Guiding Prayer For Our Season of Fasting:
Our Father who art in heaven, Hallowed be thy Name. Thy Kingdom come, thy will be done on earth, as it is in heaven. Give us this day our daily bread and forgive us our trespasses, as we forgive those that trespass against us. And lead us not into temptation, but deliver us from evil. For Thine is the kingdom,the power, and the glory, forever and ever. Amen.
Myself in Truth
Holy God help me to want less and experience you more. Amen.
Nurtured and Nurturing
Jesus grant our families peace and patience with one another so that your holy spirit might feel welcomed in our homes and lives. Amen
The Gathered
Holy, Holy, Holy God, may we see the holiness of you in one another today.
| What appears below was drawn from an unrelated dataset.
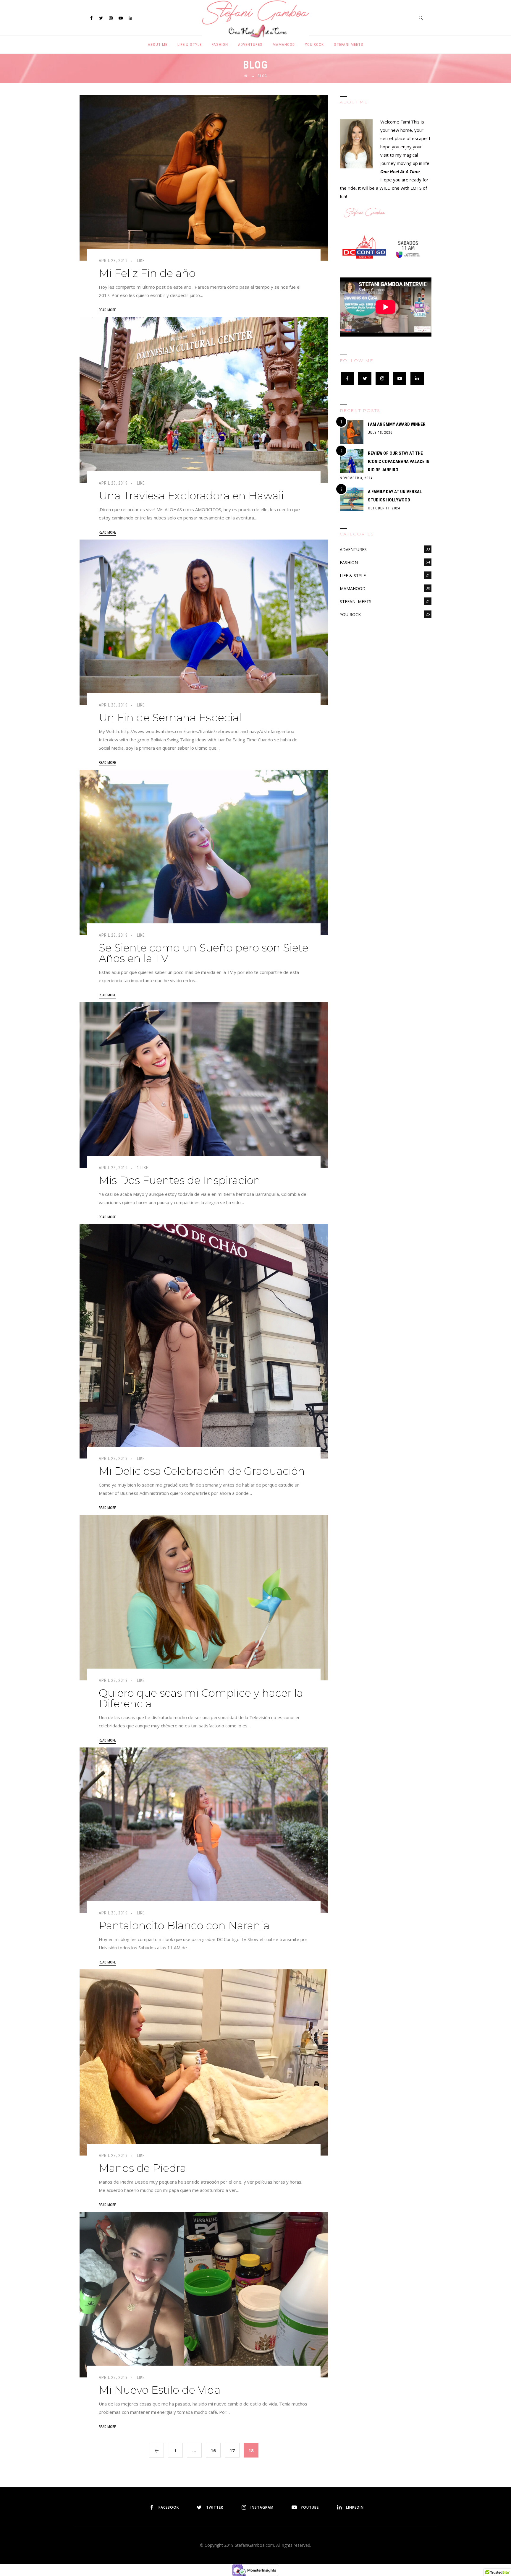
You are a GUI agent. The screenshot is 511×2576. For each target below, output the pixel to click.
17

Amen
Challenge
Today your challenge is to take time to love others as Christ has loved you so that the sacred and the everyday might meet in our lives.
17 The seventy returned with joy, saying, “Lord, in your name even the demons submit to us!” 18 He said to them, “I watched Satan fall from heaven like a flash of lightning. 19 See, I have given you authority to tread on snakes and scorpions, and over all the power of the enemy; and nothing will hurt you. 20 Nevertheless, do not rejoice at this, that the spirits submit to you, but rejoice that your names are written in heaven.” Luke 10:17-20
Every night before bedtime, Jozie asks for the bucket book. It's actually called " Have You Filled a Bucket Today" by Carol Mcloed. Most people have heard of it, and even at Boone Trail School, they have signs in the halls asking children "Have you filled a bucket today?".
A bucket filler is a person who, through acts of loving kindness, creates positivity and happiness in the lives of others. By filling other people's invisible buckets with joy, you are also filling your own bucket with goodness and love. But sometimes people try to fill their bucket by dipping from others buckets. They dip by making fun of others, bullying and gossip. This never works. It just leaves two people with empty buckets and bad feelings.
As I am reading this to Jozie last night, I asked her "Jozie who would want you to be a bucket filler?" "Mimi!" (my mother) she said. "Yes, Mimi would! And who else would want you to fill buckets?" I asked. "Jesus!" Jozie replied. That's right! Why does Jesus want us to fill buckets? I asked. "Because God loved us and sent his Son" said Jozie quoting one of her Cubbies verses from Awana. I thought about that. Not the answer I was expecting. Did it fit the scenario? I guess it did. God loved us and sent his son and we are called to show his love to others out of gratitude for the saving love we have been shown. Jozie probably wasn't thinking about it that deeply. Her answer was probably more of a "Hail Mary" so I'd stop asking questions, but the truth remains: God loved us and calls us to love one another.
Even before the "Hail Mary", what was taking place between Jozie and I was a sacred moment. A time when we were focused on one another and completely still. There was no rushing, just she and I and this sweet book...and the Holy Spirit showed up.
Sacred moments don't have to revolve around scripture. They happen all the time if we pay attention. They happen in the moments when we live out scripture with one another by slowing down enough to engage positively in one another's lives. Every bucket filling moment is a sacred one.
When the disciples returned to Jesus after being sent out, they were bubbling with excitement over the miracles that they had performed in the name of Jesus. They had experienced encounters with people where they had been able to heal and even cast out demons in Jesus' name. They didn't do it to fill an imaginary bucket, but simply did what Christ had told them to. If bucket imagery helps you then go for it, but basically, when we recognize the good in others, and attempt good things in God's name we are getting closer to what the Kingdom of God is all about.
Christ rejoiced with them and he will rejoice with us when we allow room for the Holy Spirit to join us, as together the sacred and everyday life meet.